**INSTRUCTIONS TO FOLLOW:** Reproduce all of the data below line for line, changing nothing.

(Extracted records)
☆ ☆ ☆ ☆ ☆

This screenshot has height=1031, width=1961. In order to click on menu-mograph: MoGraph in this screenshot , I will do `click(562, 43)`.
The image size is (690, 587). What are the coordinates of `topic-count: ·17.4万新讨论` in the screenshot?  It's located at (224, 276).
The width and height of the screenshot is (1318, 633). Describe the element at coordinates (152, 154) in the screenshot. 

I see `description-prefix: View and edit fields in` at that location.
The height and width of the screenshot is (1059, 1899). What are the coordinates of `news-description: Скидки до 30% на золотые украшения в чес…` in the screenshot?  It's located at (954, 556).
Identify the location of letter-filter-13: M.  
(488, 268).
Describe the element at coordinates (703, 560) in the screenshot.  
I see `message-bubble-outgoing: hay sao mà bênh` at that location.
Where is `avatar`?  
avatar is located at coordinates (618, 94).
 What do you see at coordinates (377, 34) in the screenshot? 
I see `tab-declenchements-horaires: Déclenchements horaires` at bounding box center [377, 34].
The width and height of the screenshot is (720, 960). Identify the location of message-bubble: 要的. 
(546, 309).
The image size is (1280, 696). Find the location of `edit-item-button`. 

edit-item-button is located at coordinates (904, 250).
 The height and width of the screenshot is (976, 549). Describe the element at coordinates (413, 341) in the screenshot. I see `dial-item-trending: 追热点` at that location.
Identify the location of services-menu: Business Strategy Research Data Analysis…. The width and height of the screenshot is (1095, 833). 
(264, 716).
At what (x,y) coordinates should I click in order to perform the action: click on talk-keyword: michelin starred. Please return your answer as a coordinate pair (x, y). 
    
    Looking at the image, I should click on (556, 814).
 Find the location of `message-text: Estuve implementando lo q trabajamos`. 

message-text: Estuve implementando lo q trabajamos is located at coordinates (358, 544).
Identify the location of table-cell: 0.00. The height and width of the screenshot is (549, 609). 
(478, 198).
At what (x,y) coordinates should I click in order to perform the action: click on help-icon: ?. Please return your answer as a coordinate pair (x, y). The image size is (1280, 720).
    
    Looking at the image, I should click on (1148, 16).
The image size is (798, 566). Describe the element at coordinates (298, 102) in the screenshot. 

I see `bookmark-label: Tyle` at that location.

☆ ☆ ☆ ☆ ☆

**RESPONSE BOX:**
This screenshot has height=1031, width=1961. In order to click on menu-mograph: MoGraph in this screenshot , I will do `click(562, 43)`.
The image size is (690, 587). What are the coordinates of `topic-count: ·17.4万新讨论` in the screenshot?  It's located at (224, 276).
The width and height of the screenshot is (1318, 633). Describe the element at coordinates (152, 154) in the screenshot. 

I see `description-prefix: View and edit fields in` at that location.
The height and width of the screenshot is (1059, 1899). What are the coordinates of `news-description: Скидки до 30% на золотые украшения в чес…` in the screenshot?  It's located at (954, 556).
Identify the location of letter-filter-13: M.  
(488, 268).
Describe the element at coordinates (703, 560) in the screenshot.  
I see `message-bubble-outgoing: hay sao mà bênh` at that location.
Where is `avatar`?  
avatar is located at coordinates (618, 94).
 What do you see at coordinates (377, 34) in the screenshot? 
I see `tab-declenchements-horaires: Déclenchements horaires` at bounding box center [377, 34].
The width and height of the screenshot is (720, 960). Identify the location of message-bubble: 要的. 
(546, 309).
The image size is (1280, 696). Find the location of `edit-item-button`. 

edit-item-button is located at coordinates (904, 250).
 The height and width of the screenshot is (976, 549). Describe the element at coordinates (413, 341) in the screenshot. I see `dial-item-trending: 追热点` at that location.
Identify the location of services-menu: Business Strategy Research Data Analysis…. The width and height of the screenshot is (1095, 833). 
(264, 716).
At what (x,y) coordinates should I click in order to perform the action: click on talk-keyword: michelin starred. Please return your answer as a coordinate pair (x, y). 
    
    Looking at the image, I should click on (556, 814).
 Find the location of `message-text: Estuve implementando lo q trabajamos`. 

message-text: Estuve implementando lo q trabajamos is located at coordinates (358, 544).
Identify the location of table-cell: 0.00. The height and width of the screenshot is (549, 609). 
(478, 198).
At what (x,y) coordinates should I click in order to perform the action: click on help-icon: ?. Please return your answer as a coordinate pair (x, y). The image size is (1280, 720).
    
    Looking at the image, I should click on (1148, 16).
The image size is (798, 566). Describe the element at coordinates (298, 102) in the screenshot. 

I see `bookmark-label: Tyle` at that location.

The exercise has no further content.